Emile, Augustin Chazot

1805 - 1854

Informations générales
  • Né le 27 septembre 1805 à Saint-chély (Lozère - France)
  • Décédé le 17 janvier 1854 à Nîmes (Gard - France)

Mandats à l'Assemblée nationale ou à la Chambre des députés

Régime politique
Monarchie de Juillet - Chambre des députés
Législature
IVe législature
Mandat
Du 4 novembre 1837 au 2 février 1839
Département
Lozère
Groupe
Majorité ministérielle
Régime politique
Monarchie de Juillet - Chambre des députés
Législature
Ve législature
Mandat
Du 2 mars 1839 au 12 juin 1842
Département
Lozère
Groupe
Majorité ministérielle
Régime politique
Monarchie de Juillet - Chambre des députés
Législature
VIIe législature
Mandat
Du 1er août 1846 au 24 février 1848
Département
Lozère
Groupe
Majorité ministérielle

Biographies

Biographie extraite du dictionnaire des parlementaires français de 1789 à 1889 (Adolphe Robert et Gaston Cougny)

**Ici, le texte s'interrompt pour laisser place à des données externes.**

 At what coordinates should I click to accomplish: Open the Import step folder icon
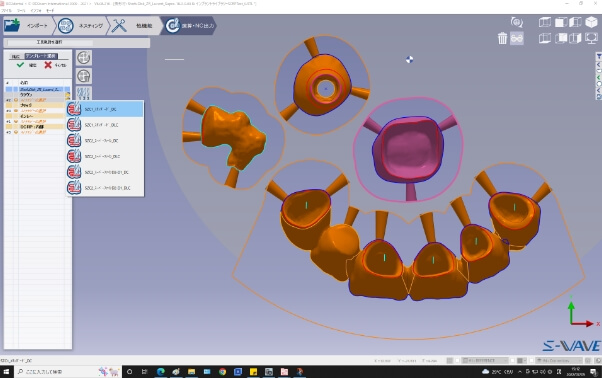12,25
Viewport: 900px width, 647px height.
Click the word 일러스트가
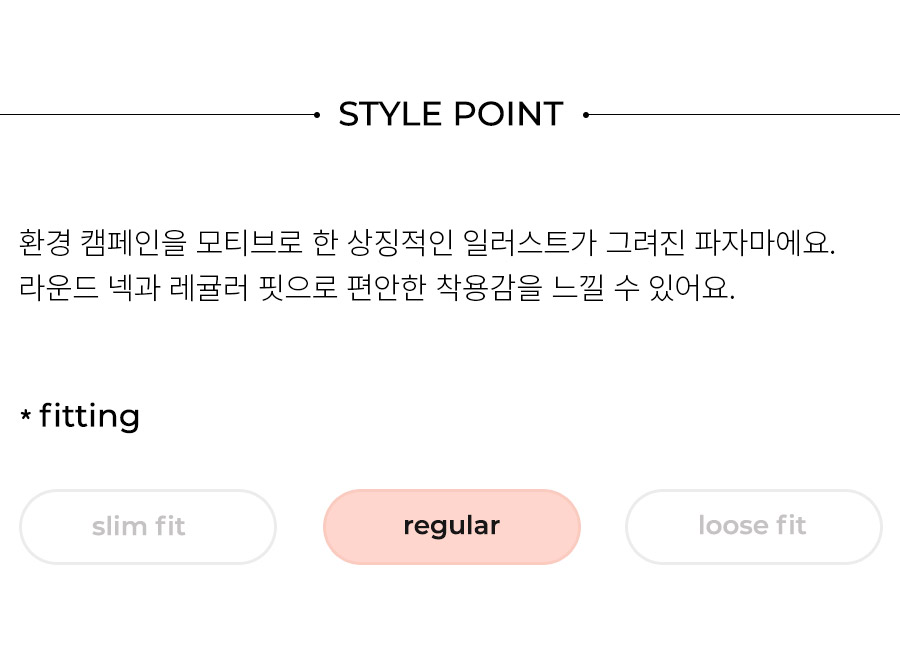point(530,243)
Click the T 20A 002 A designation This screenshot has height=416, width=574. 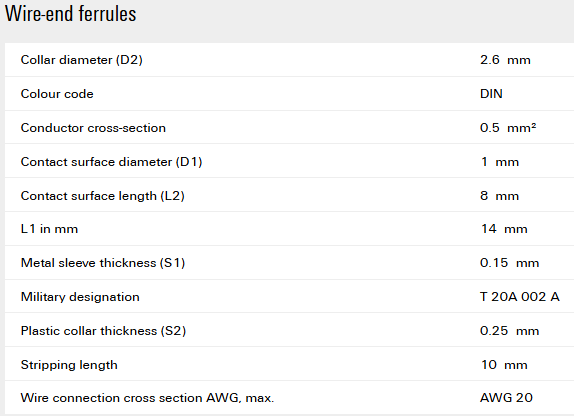(520, 297)
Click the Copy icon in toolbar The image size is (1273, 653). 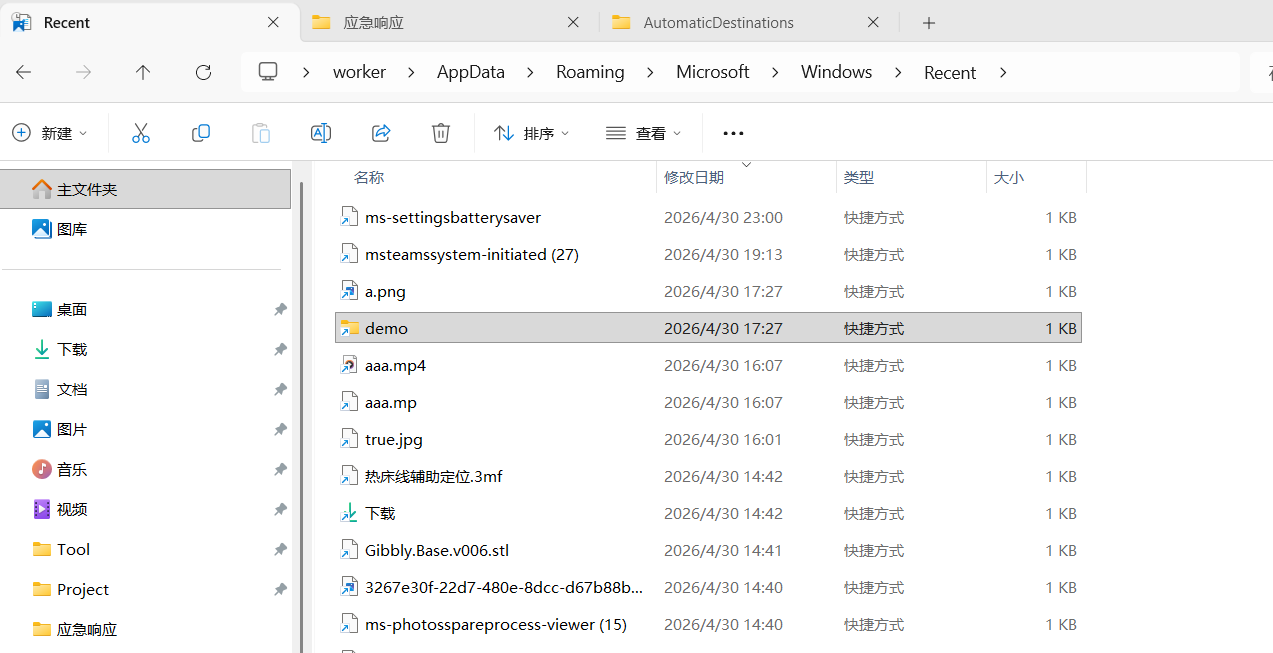tap(201, 133)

Neveu du Législateur Emmanuel Guillaume Chazot, député de 1837 à 1842, et de 1846 à 1848, né à Saint-Chély (Lozère), le 27 septembre 1805, fils de Jean Emmanuel Chazot, docteur en médecine et de Magdelaine Bès, mort à Nîmes (Gard), le 17 janvier 1854, il entra dans la magistrature.

Il était procureur du roi à Largentière, quand il fut, le 4 novembre 1837, élu député par le 3e collège de la Lozère (Marvejols), avec 141 voix (263 votants, 282 inscrits). Il siégea dans la majorité conservatrice, et soutint de son vote le ministère Molé dans la question de l'adresse de 1839. « Il a beaucoup obtenu, pour lui et les siens, lit-on dans une biographie de 1839, et dans ce sens on peut dire que ses 15 mois de députation ont été bien employés. »

Réélu par le même collège, le 2 mars 1839, M. Chazot dut se présenter à nouveau devant ses électeurs le 18 juillet 1840, ayant reçu du gouvernement le poste de conseiller à la cour royale de Nîmes: son mandat lui fut confirmé par 162 voix sur 232 votants. Il n'en usa que pour voter en faveur du ministère jusqu'en 1842.

Il échoua alors (9 juillet) avec 136 voix contre M. Toye, élu par 140 suffrages, et revint au Palais-Bourbon, le 1er août 1846, ayant battu à son tour le député sortant, par 209 voix contre 164 (375 votants, 393 inscrits); il continua de voter jusqu'en 1848, avec les conservateurs. La révolution de février le fit rentrer dans la vie privée. Il mourut conseiller à la cour impériale de Nîmes.